Is Georgia’s Historic Preservation Tax Credit Contrived for Certain Locales?
Ah, Georgia’s historic preservation tax credit.
It’s a way to encourage restoration of older buildings to make them comfortable for modern-day residences and businesses while still conforming to each building’s original architectural particularities. Homeowners can receive up to $100,000, and $300,000, $5 million, or $10 million is available for commercial properties, depending on the expense of the overall project and so long as the credit is no more than 25% of the overall costs of rehabilitation.
However, there is some Trouble (with a capital T) in River City, folks.
And by River City, I mean Brunswick.
Over the weekend, The Brunswick News ran a story about Robin Durant, a developer who has recently restored six previously-dilapidated houses in the town so that they could be rented as the Howe Street Cottages. According to the article, Durant spent $650,000 renovating the buildings, and he applied for a historic preservation tax credit to help cover some of the costs of the restoration, only proceeding with the renovations after receiving preliminary certification for his project. So far, so good.
Here’s where it goes sour.
According to Zach Harris of Choate & Company, Durant’s lawyer, Durant requested that a representative from DNR come onsite to review the progress of the project, and this request was either ignored or denied. On the other hand, in the article in The Brunswick News, William Hover, Deputy State Historic Preservation Officer, discussed working closely with other projects in the state – one located in Atlanta, the other in Savannah – to define “historical defining character features” for their tax credit applications.
After reading the article and a subsequent op-ed from the paper, I can assure you that Robin Durant isn’t a historic preservationist by trade or by hobby. He needed some guidance about “historical character defining features” for his project, which was ultimately denied. The article included quotes from DNR’s letter to him including the reasoning for the denying final certification:
Durant’s “completed work includes the removal of all historic flooring and replacement of flooring that does not match the historic material in profile.” …The addition of features like decorative doors and crown molding rendered the properties ineligible for the tax credits because “there was no historic evidence that these features existed historically.”
Durant is furious given that he had reached out to DNR about visiting the Howe Street Cottages and was ignored. However, he seems to believe that historic tax credits should exist to encourage economic development and not be concerned with the removal of historic features of the properties.

▶ [Working data]
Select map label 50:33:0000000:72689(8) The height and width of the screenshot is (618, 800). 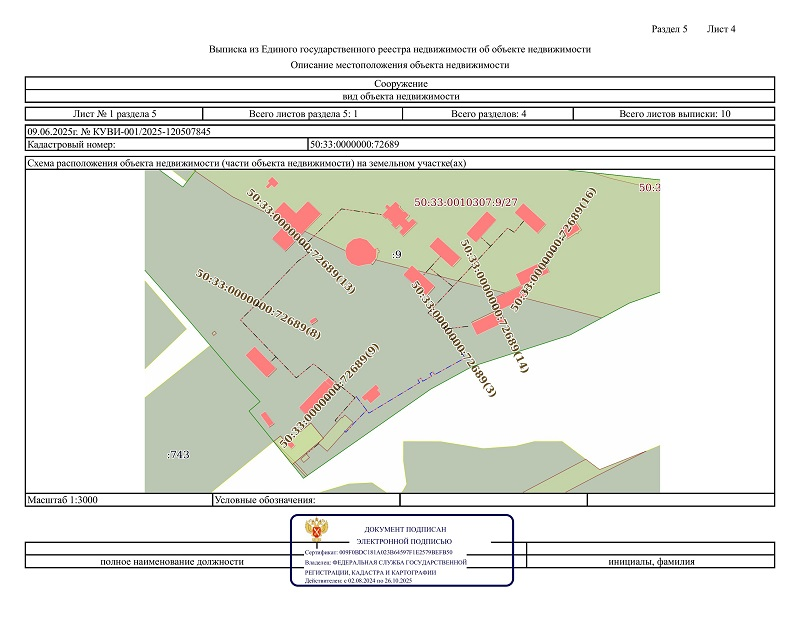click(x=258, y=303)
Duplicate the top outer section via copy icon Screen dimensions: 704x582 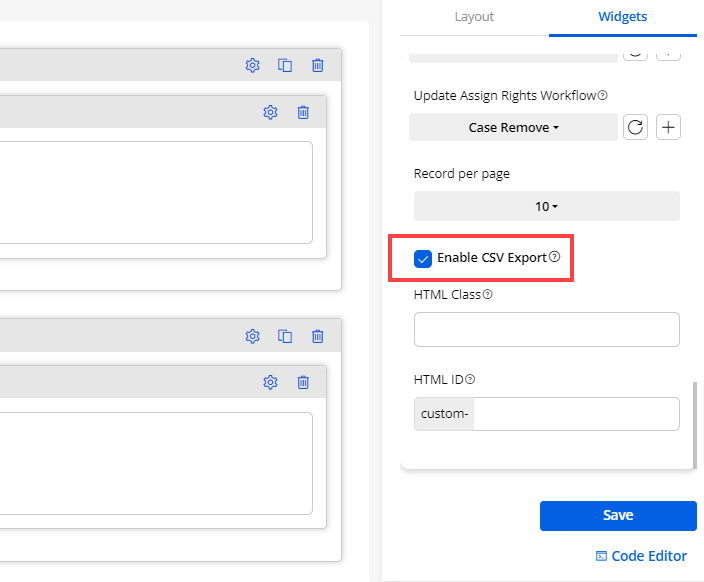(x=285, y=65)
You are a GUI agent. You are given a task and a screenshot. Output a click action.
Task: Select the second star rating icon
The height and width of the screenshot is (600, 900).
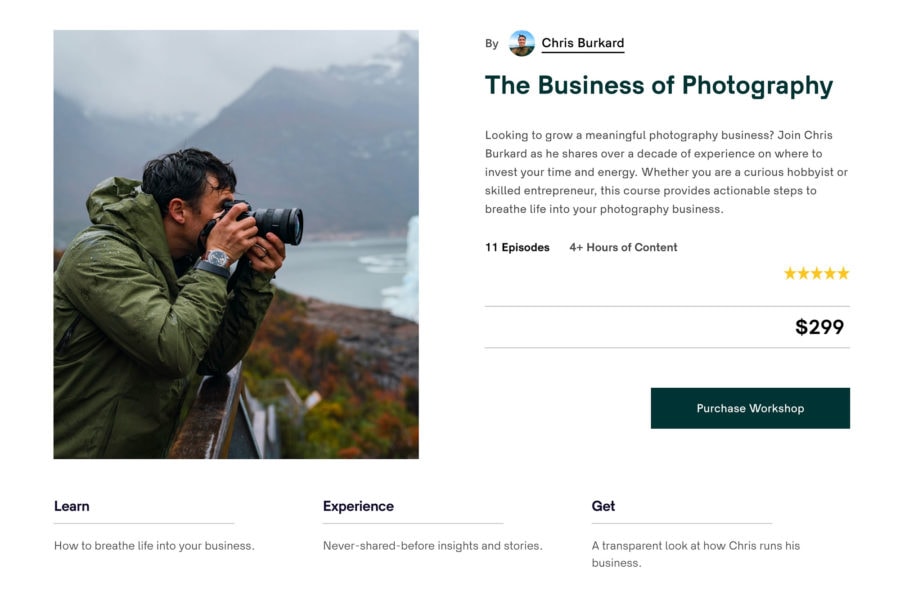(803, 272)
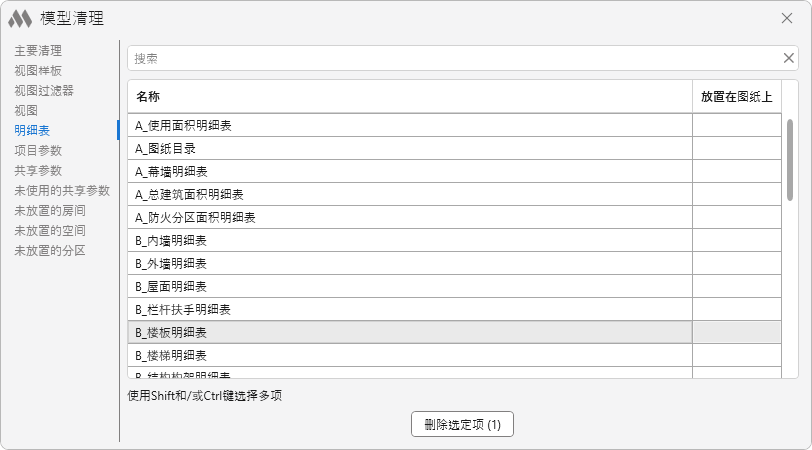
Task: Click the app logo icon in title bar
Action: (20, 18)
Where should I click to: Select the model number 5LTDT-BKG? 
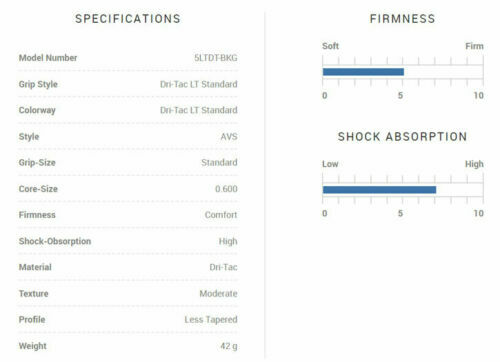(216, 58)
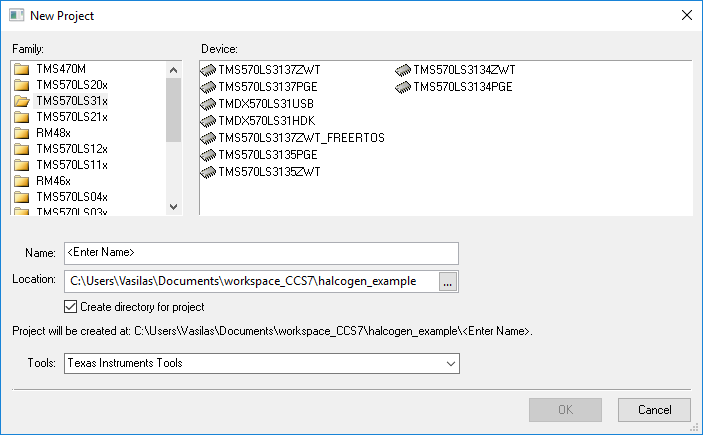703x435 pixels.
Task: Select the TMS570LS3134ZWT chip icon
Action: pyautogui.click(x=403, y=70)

▶ [Stated exercise 1]
Answer these from the article on Georgia's historic preservation tax credit:
(a) What is the most a homeowner can receive under the credit?
(b) How much did Durant spend renovating the buildings?
(c) In which two cities were the other projects that Hover discussed working closely with?
▶ [Stated exercise 2]
Quote the rows from the line containing "Where should I" through the end of the rows, with both ends included. Leave out the pictures.

▶ [Result 1]
(a) Up to $100,000.
(b) $650,000.
(c) Atlanta and Savannah.

▶ [Result 2]
Where should I click to: Select the model number 5LTDT-BKG? 
(216, 58)
703x435 pixels.
Task: Select the TMS570LS3134ZWT chip icon
Action: pyautogui.click(x=403, y=70)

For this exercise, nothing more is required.